**Description of the task**
Filter on the word "Image": copy each matching line from the listing below.

**Given data**
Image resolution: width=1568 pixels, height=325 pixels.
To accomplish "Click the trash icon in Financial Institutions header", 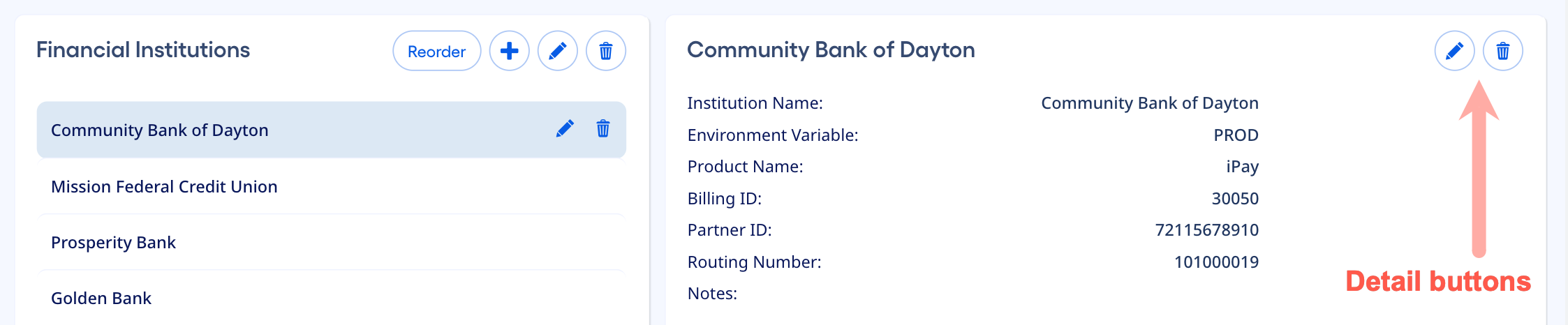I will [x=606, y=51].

==

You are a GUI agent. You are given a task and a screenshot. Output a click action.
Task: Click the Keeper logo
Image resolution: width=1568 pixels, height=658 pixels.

**Your solution**
Image resolution: width=1568 pixels, height=325 pixels.
Image resolution: width=1568 pixels, height=658 pixels.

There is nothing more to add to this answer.